Reproduce every line of text in the entries below verbatim, omitting the pictures.

*Data to process*.
· · · ·

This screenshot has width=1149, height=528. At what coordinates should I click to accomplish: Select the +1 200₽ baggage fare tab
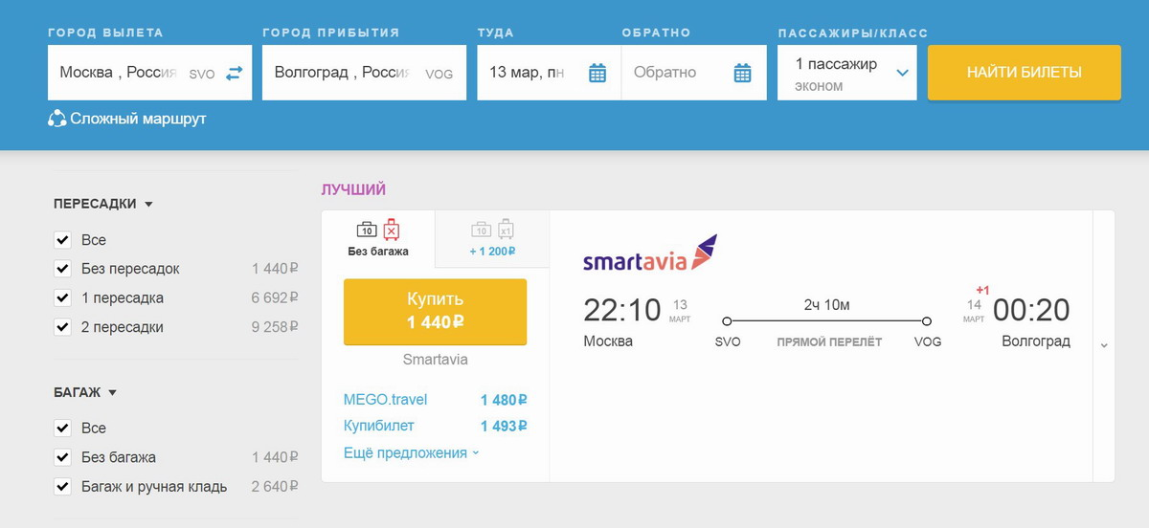point(492,238)
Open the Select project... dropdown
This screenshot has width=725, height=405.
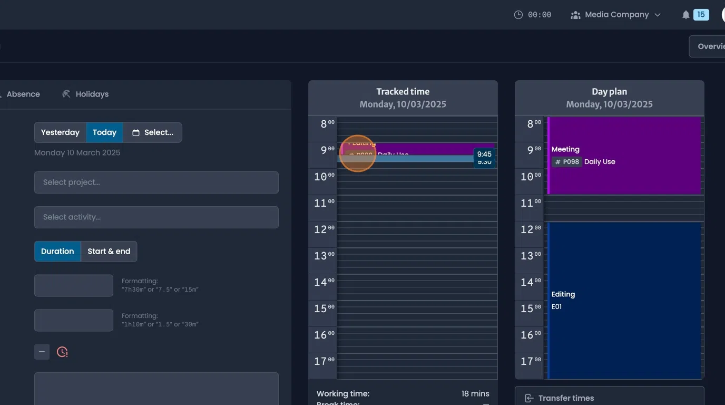coord(156,182)
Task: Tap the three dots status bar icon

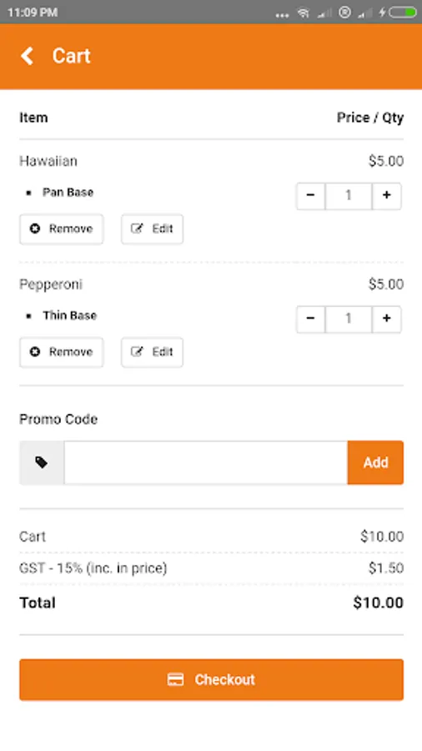Action: (282, 15)
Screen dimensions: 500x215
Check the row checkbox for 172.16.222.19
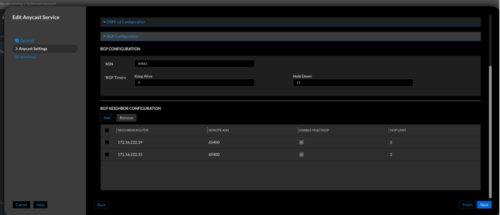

· · · ·

*Written answer*.
This screenshot has width=1149, height=528. At what coordinates should I click to accomplish: Select the +1 200₽ baggage fare tab
point(492,238)
Open the Select project... dropdown
This screenshot has width=725, height=405.
coord(156,182)
Task: Tap the three dots status bar icon

Action: (282, 15)
Screen dimensions: 500x215
Check the row checkbox for 172.16.222.19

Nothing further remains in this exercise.